"Von Mäusen und Menschen" erzählte John Steinbeck in seinem 1937 erschienenen bekannten Roman. Von Katzen und Mädchen erzählen die Bilder von Balthasar Klossowski de Rola (1908-2001), der sich Balthus nannte, im Hauptteil einer Ausstellung des Bank Austria Kunstforums Wien. Die erste umfassende Retrospektive des nicht unumstrittenen Malers in Österreich wird am Dienstagabend eröffnet.

Die Schau, die bereits in Rom zu sehen war, sei "eine Ausstellung, die wir uns lange gewünscht haben", sagte Kunstforums-Chefin Ingried Brugger, die 2001 eine große Balthus-Retrospektive im Palazzo Grassi in Venedig begeistert hatte, und versuchte die Frage "Warum mögen wir Balthus so sehr?" zu beantworten: "Er ist, damals wie heute, ein Mysterium. Er ist ein Künstler, der sich nicht schubladisieren lässt, der seinen eigenen Weg gegangen ist zwischen unglaublicher Erotik und intellektuellem Konzeptualismus." Er habe sämtliche klassische Genres von Porträt und Landschaft bis zu Stillleben und Akt bedient, aber: "Es geht um ein Geheimnis. Dieses Geheimnis sieht man."

Tatsächlich beschleicht den Ausstellungs-Besucher schon bald das Gefühl, Einblick in eine sehr fremde, geheimnisvolle Welt zu erhalten, die schwer zu enträtseln ist. Der in Paris in eine Künstlerfamilie Geborene wurde früh von Rainer Maria Rilke gefördert, der etwa eine Serie von Holzschnitten des Elfjährigen als Katzen-Bildergeschichte "Mitsou" mit einem Vorwort versah und als Buch herausgab. Katzen begegnen einem auf den Bildern von Balthus immer wieder, der sich etwa selbst als "Katzenkönig" oder "Katze des Mittelmeers", einem ausdrucksstarken Bild zwischen Symbolismus und Surrealismus, porträtierte.

Straßenszenen wirken gespenstisch, Porträts leblos und erstarrt, Arrangements albtraumhaft. Die Bilder scheinen nicht kommunizieren, sondern ihr Geheimnis bewahren zu wollen, so wie die jungen Mädchen auf jenen Akten, die Balthus einen zweifelhaften Ruf eingetragen haben, sich dem Betrachter nicht anbieten, sondern in einer träumerischen Weltverlorenheit gemalt sind.
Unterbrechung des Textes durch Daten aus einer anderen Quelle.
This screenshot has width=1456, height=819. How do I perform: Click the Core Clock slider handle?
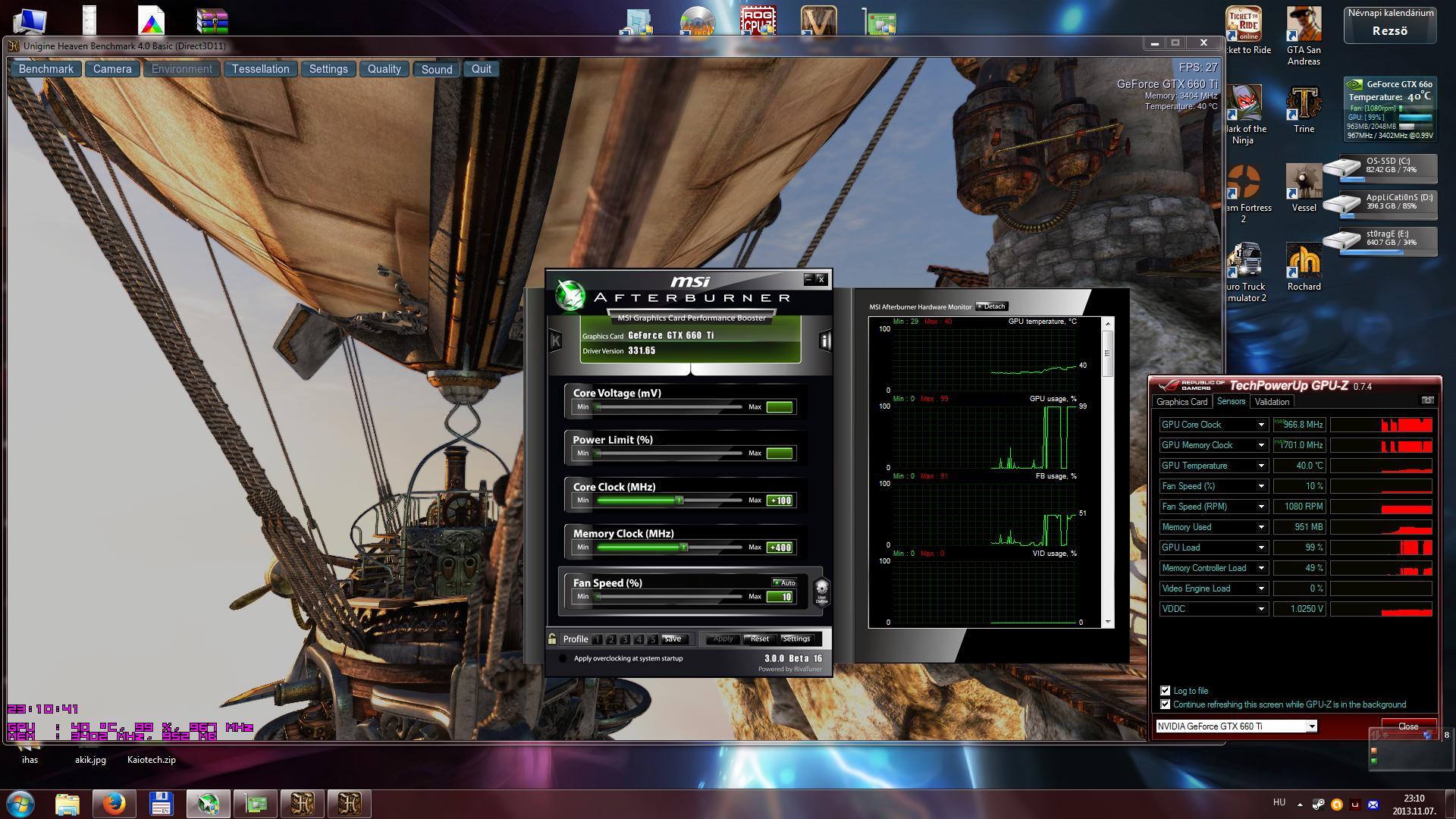(x=679, y=500)
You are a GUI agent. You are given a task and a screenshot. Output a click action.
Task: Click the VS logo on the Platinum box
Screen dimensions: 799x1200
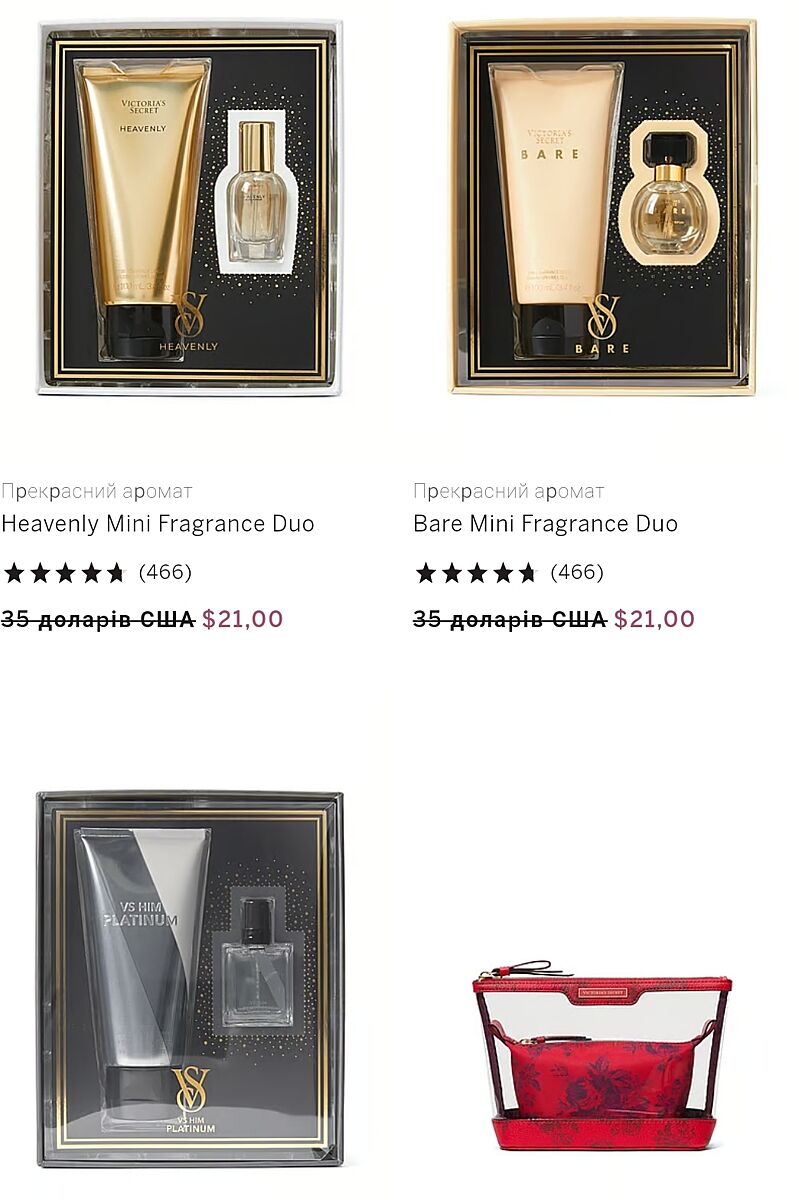click(190, 1091)
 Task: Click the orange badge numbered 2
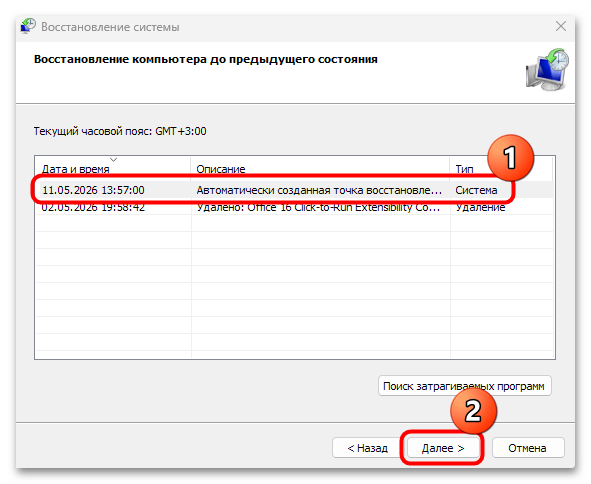click(473, 411)
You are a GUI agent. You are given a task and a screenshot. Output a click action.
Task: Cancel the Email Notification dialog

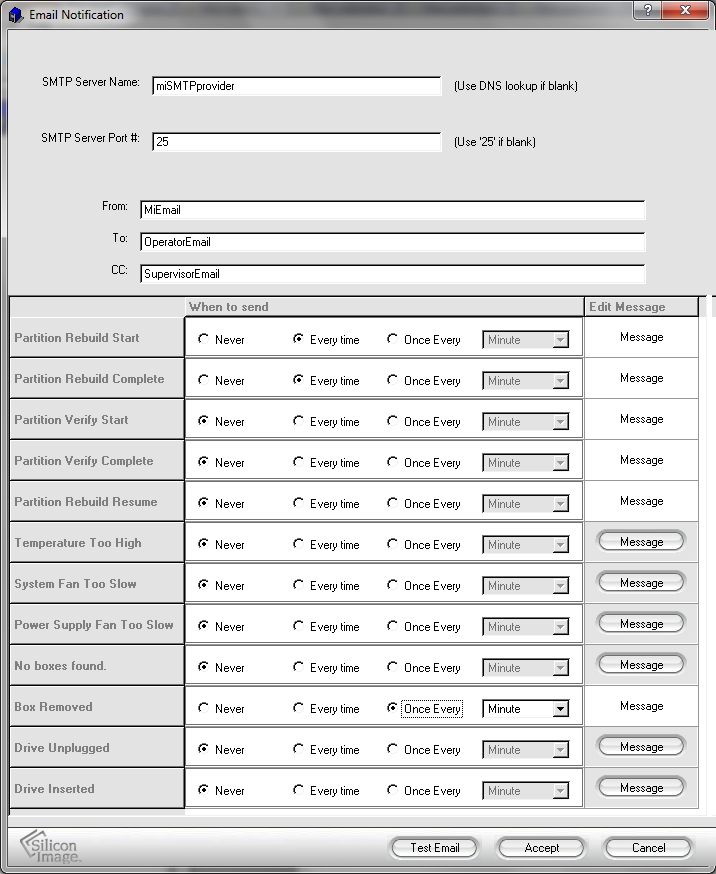[648, 847]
Sie drücken jene von angst- und sehnsuchtsvoller Ungewissheit geprägte Zwischenstufe zwischen Kindheit und Erwachsensein aus, die den Maler möglicherweise an seinen Modellen besonders fasziniert hat.

Es ist die Art des Umgangs mit diesem Grenzbereich, der Unbehagen auslöst, nicht die Explizitheit des Dargestellten. "Klimt-Zeichnungen sind viel direkter", meinte Brugger bei der heutigen Pressekonferenz und rechtfertigte, dass jene umstrittenen, von Balthus im hohen Alter aufgenommenen Farb-Polaroids eines halb entblößten jungen Mädchens, die etwa vor zwei Jahren zur Absage einer Ausstellung geführt hatten, am Ende der von Cecile Debray, Matteo Lafranconi und Evelyn Benesch kuratierten Schau gezeigt werden. "Ich glaube, diese Polaroids sind erhellend und gehören zum Gesamtwerk." So wie die wenig spektakulären Landschaften, Bühnen- und Kostümentwürfe, die ebenfalls gezeigt werden.

Im Kunstforum beweist man jedenfalls Gelassenheit im Umgang mit der umstrittenen Thematik. Im Rahmenprogramm der bis 19. Juni laufenden Ausstellung werden neben Themenabenden "für KatzenfreundInnen" auch eigene Abende für Kinder zwischen fünf und elf Jahren angeboten. Motto: "Licht aus, Taschenlampe an!"